Ich war noch nicht zur Erstkommunion gegangen, als ich Messdiener wurde. Es war der Beginn einer intensiven katholischen Sozialisation: Obermessdiener, Pfarrjugendleiter, Pfarrgemeinderatsvorsitzender, Kirchenvorstandsmitglied waren weitere Stationen auf diesem Weg. Und irgendwie gehört meine Arbeit als Journalist und Chefredakteur einer Kirchenzeitung auch in diese Reihe.

Im Laufe der Jahre habe ich sehr viele Priester kennen- und auch schätzen gelernt. Mit einem Priester hat mich eine jahrzehntelange Freundschaft verbunden. Er hat meinen Glauben geprägt. Er hat auch meine Kinder getauft. Gemeinsam haben wir tolle Aktionen realisiert.

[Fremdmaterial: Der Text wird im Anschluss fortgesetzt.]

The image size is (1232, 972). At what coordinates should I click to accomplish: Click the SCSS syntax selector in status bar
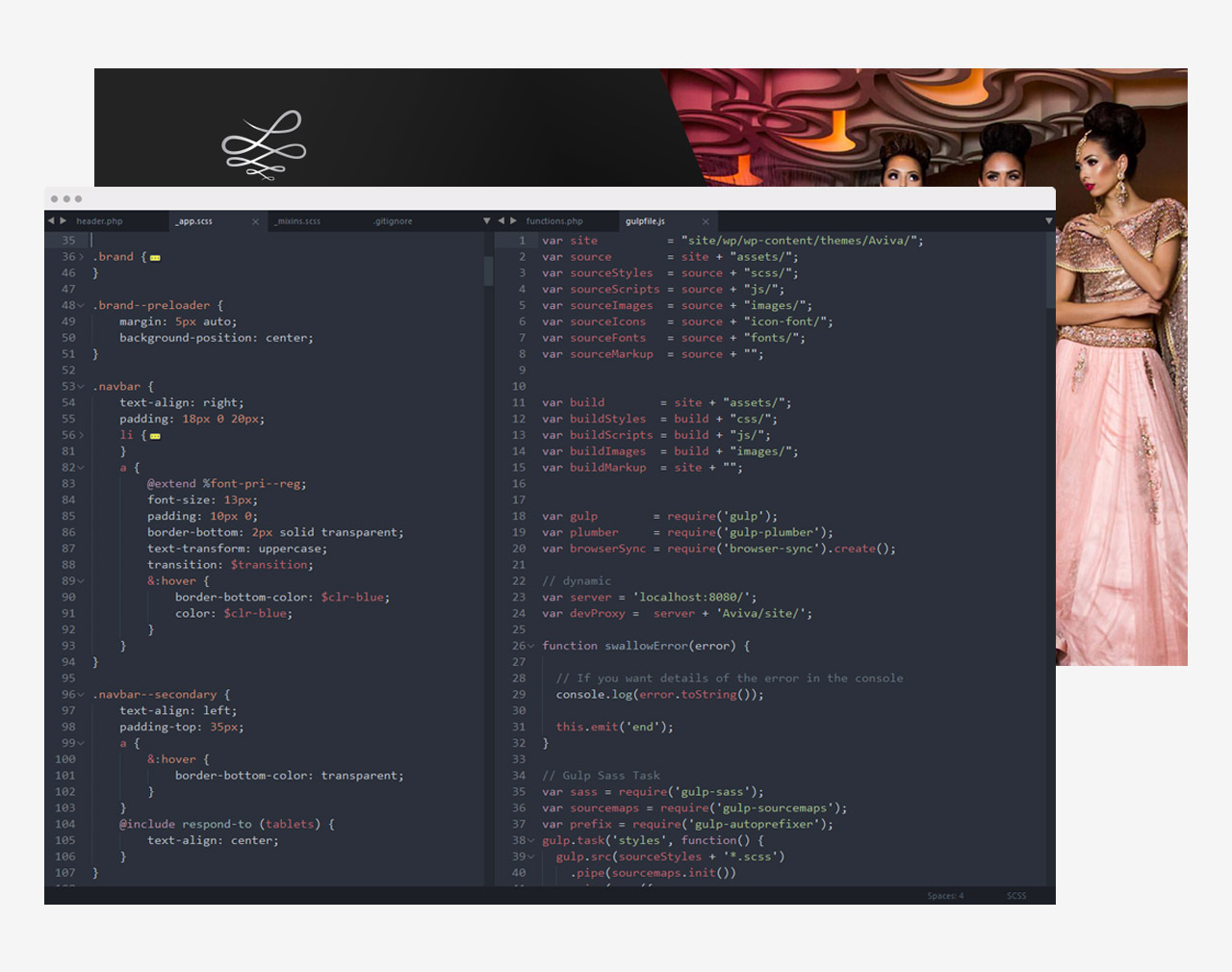(x=1016, y=896)
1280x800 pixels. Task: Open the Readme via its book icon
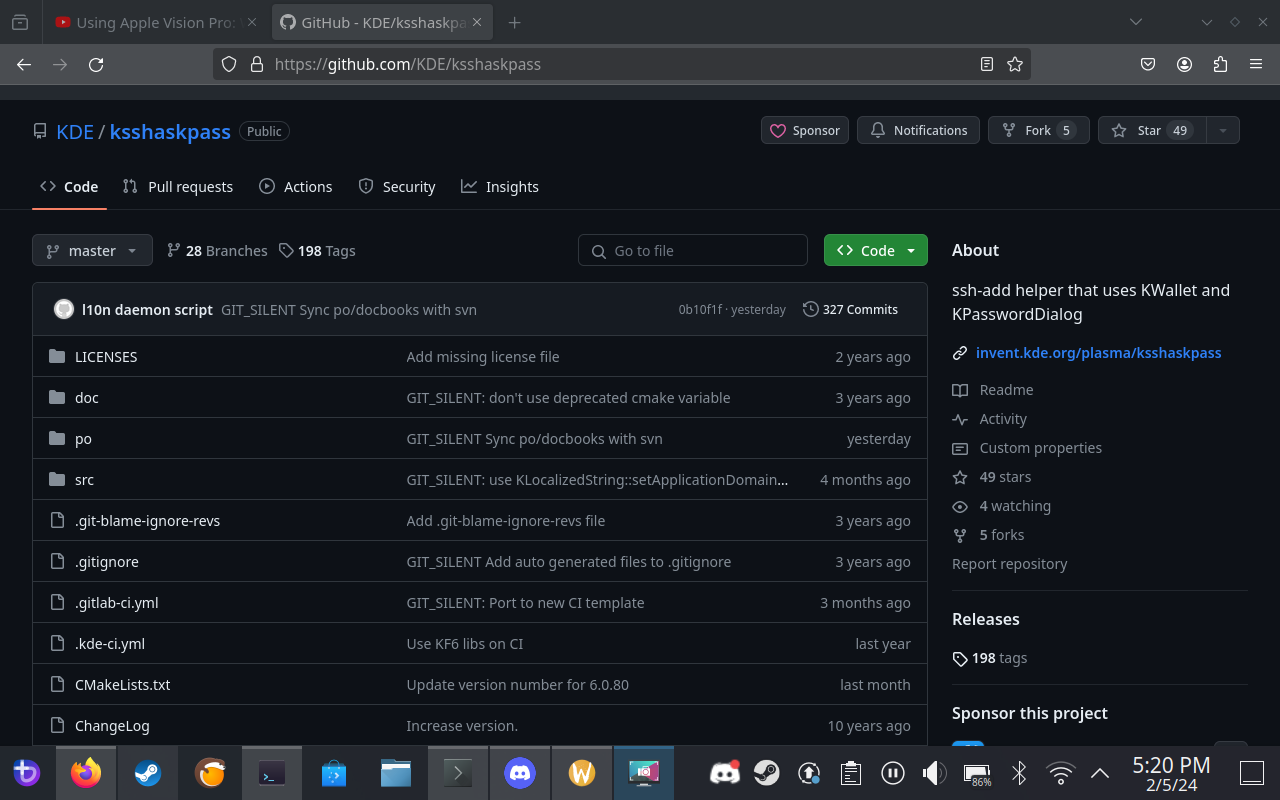click(x=961, y=390)
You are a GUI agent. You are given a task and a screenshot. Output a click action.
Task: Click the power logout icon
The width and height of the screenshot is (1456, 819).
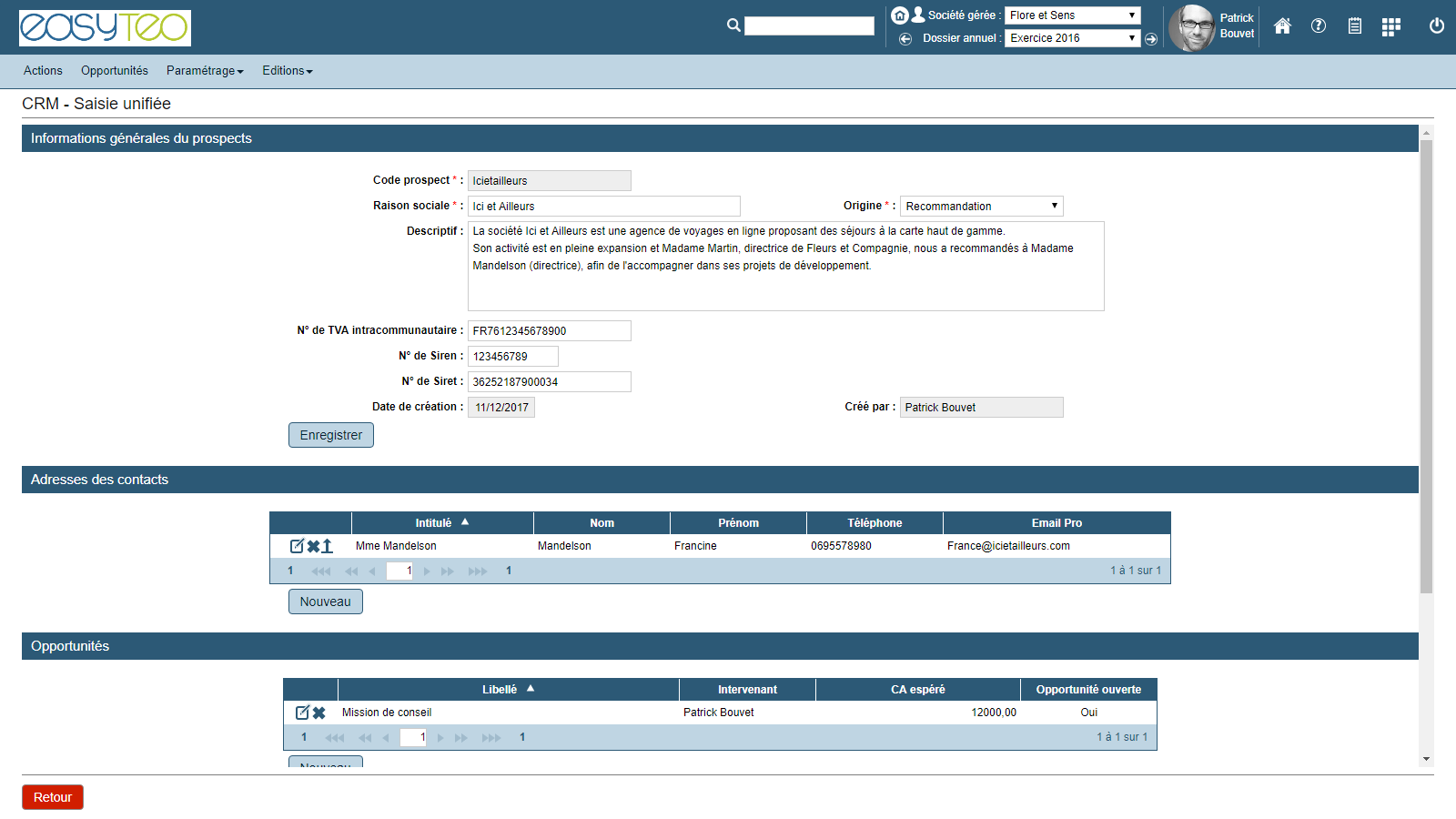click(1437, 26)
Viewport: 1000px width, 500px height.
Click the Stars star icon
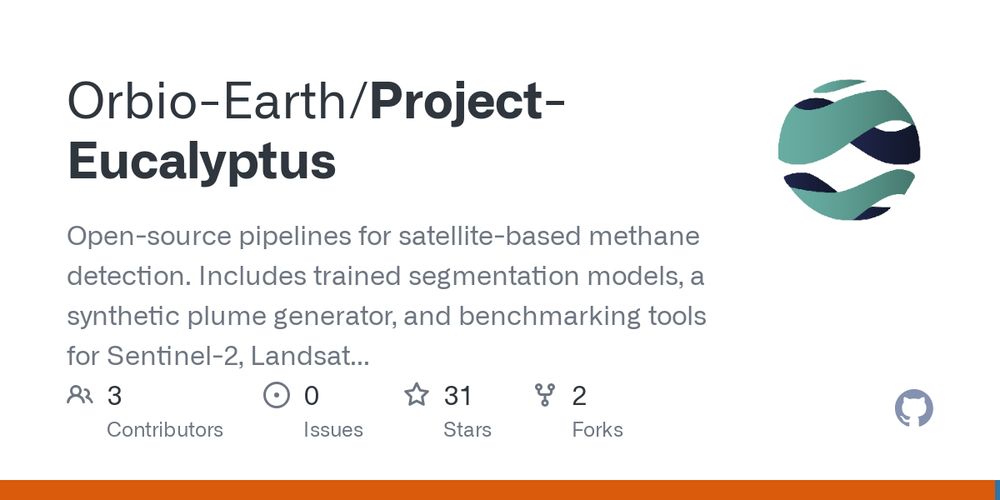(416, 395)
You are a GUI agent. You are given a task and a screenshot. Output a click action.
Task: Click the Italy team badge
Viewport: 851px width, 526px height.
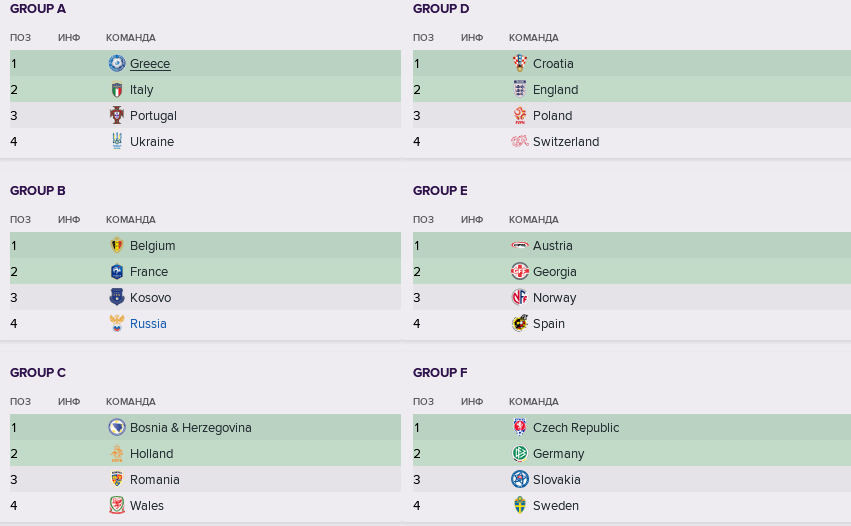click(x=117, y=89)
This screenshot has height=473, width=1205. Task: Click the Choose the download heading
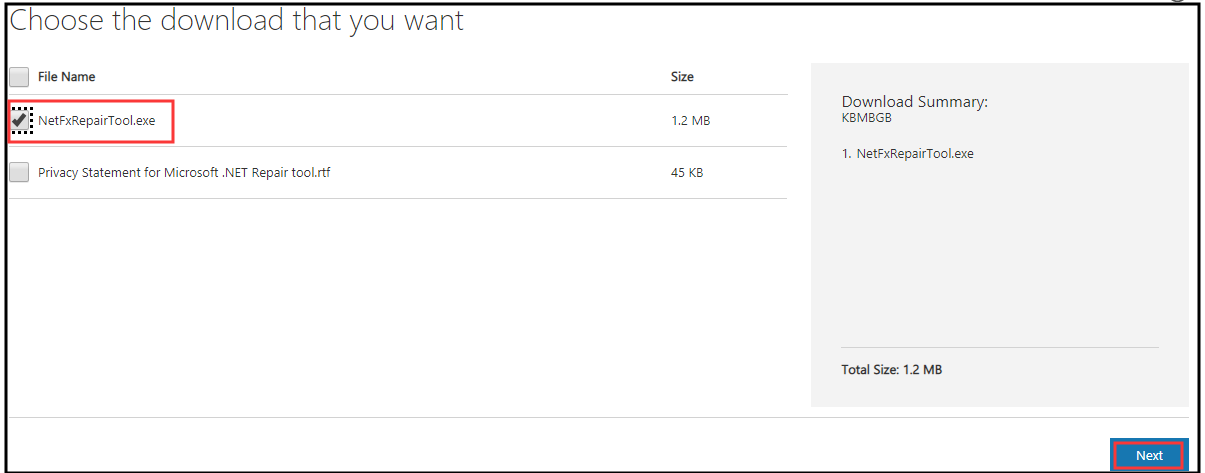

Der Priesterfreund ein Missbrauchstäter

Der Autor:
Robert Boecker ist Chefredakteur der Kölner Kirchenzeitung.

Und dann erfahre ich von der anderen, dunklen Seite dieses priesterlichen Freundes. Ich lese in mehreren Gutachten zur Aufarbeitung des sexuellen Missbrauchs durch Geistliche auch von den Taten meines Freundes. Die ihn betreffenden Passagen sind umfangreich – und erschütternd. In mir zerbricht etwas.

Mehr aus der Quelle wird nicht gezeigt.